Top of Provided information
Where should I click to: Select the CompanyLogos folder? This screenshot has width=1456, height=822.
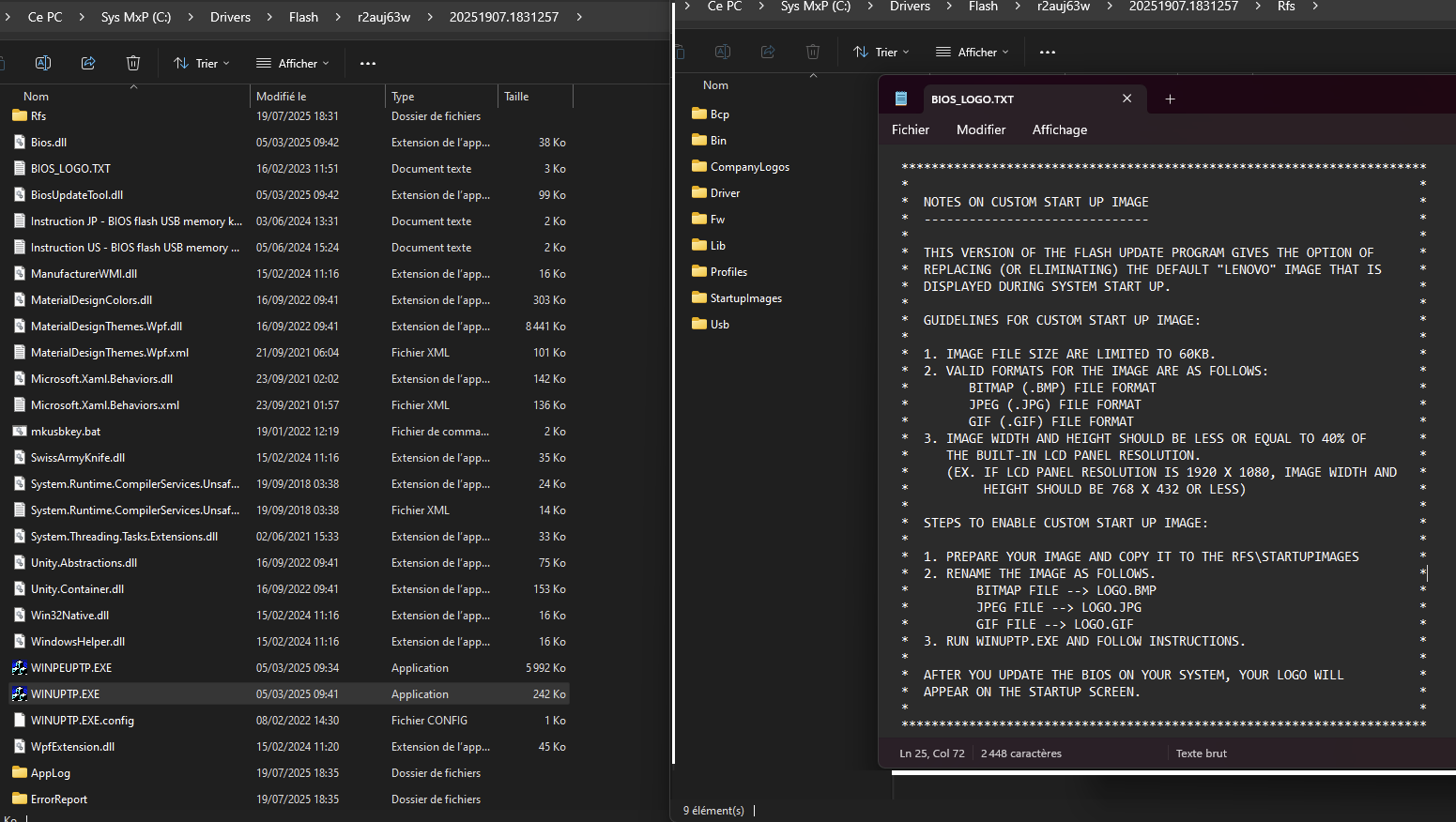[x=749, y=167]
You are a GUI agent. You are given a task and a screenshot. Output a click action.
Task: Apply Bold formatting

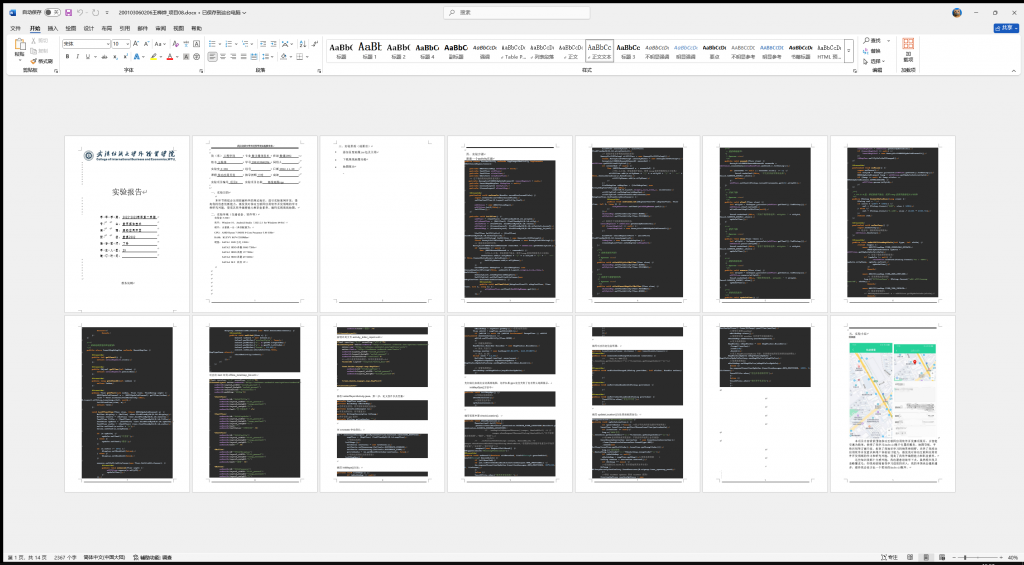pyautogui.click(x=66, y=57)
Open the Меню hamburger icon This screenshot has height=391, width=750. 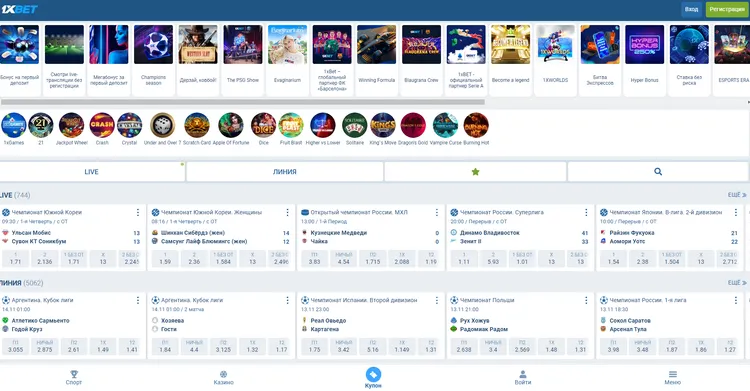(673, 378)
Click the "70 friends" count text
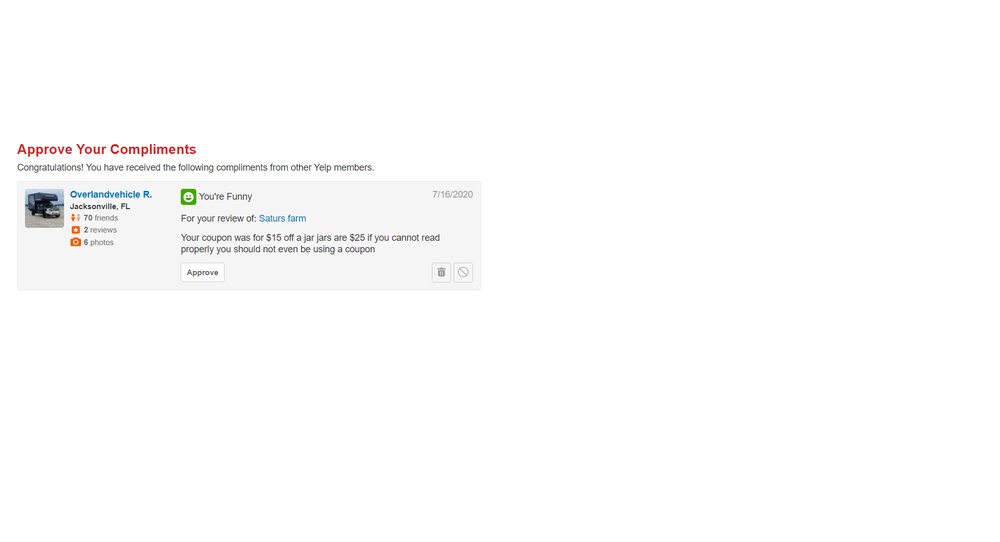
Bottom of Provided information
Problem to work on: Only the lines from the start of the records through the line containing "You are a GUI" should be repeated, word for word, with the pictures left out.

Expected answer:
Where should I click to: Select the CompanyLogos folder? This screenshot has width=1456, height=822.
[x=749, y=167]
You are a GUI agent. You are given a task and a screenshot. Output a click action.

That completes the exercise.